THE REQUEST: Rewrite everything from the line containing "Viewport: 730px width, 382px" down to the end of the material, renaming "How do I perform" to "How can I carry out" and leaving everything else unchanged.

Collected data:

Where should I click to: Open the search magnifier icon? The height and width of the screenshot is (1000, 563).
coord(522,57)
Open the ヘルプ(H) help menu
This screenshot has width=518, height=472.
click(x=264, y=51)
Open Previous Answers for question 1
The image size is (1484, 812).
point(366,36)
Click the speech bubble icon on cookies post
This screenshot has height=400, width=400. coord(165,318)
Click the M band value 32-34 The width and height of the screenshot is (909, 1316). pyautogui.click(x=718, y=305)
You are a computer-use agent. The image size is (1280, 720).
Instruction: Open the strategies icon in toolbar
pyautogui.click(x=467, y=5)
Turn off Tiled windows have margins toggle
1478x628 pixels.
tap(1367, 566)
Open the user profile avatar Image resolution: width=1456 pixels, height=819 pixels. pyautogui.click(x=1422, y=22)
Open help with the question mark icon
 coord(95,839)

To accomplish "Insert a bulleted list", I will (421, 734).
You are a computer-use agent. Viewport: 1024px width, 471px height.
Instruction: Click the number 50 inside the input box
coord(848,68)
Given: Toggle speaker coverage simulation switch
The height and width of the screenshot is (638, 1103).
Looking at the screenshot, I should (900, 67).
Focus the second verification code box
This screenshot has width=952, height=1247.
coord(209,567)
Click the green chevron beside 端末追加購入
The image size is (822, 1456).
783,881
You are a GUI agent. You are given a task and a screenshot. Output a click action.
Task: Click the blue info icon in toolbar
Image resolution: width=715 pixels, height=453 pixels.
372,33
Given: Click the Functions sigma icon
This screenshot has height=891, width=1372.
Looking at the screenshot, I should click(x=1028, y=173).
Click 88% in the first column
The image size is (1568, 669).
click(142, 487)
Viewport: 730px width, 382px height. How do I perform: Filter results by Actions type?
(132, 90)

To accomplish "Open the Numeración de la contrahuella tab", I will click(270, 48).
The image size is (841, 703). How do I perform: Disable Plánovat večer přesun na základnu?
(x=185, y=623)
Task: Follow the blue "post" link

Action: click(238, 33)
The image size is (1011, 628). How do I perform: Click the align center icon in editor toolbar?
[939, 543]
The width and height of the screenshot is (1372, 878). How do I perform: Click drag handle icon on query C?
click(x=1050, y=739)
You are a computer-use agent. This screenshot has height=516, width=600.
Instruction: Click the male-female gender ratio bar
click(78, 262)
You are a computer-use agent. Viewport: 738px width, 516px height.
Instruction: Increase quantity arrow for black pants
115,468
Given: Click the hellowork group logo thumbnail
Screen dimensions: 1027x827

COMPLETE ANSWER:
Viewport: 730px width, 382px height. How can I carry out: Filter results by Actions type?
(132, 90)

To accomplish "Open the Numeración de la contrahuella tab", I will click(270, 48).
The image size is (841, 703). How can I carry out: Disable Plánovat večer přesun na základnu?
(x=185, y=623)
Task: Follow the blue "post" link

Action: click(238, 33)
The image size is (1011, 628). How can I carry out: Click the align center icon in editor toolbar?
[939, 543]
The width and height of the screenshot is (1372, 878). How can I carry out: Click drag handle icon on query C?
click(x=1050, y=739)
You are a computer-use agent. This screenshot has height=516, width=600.
Instruction: Click the male-female gender ratio bar
click(78, 262)
You are a computer-use agent. Viewport: 738px width, 516px height.
Instruction: Increase quantity arrow for black pants
115,468
Given: Click the hellowork group logo thumbnail
Screen dimensions: 1027x827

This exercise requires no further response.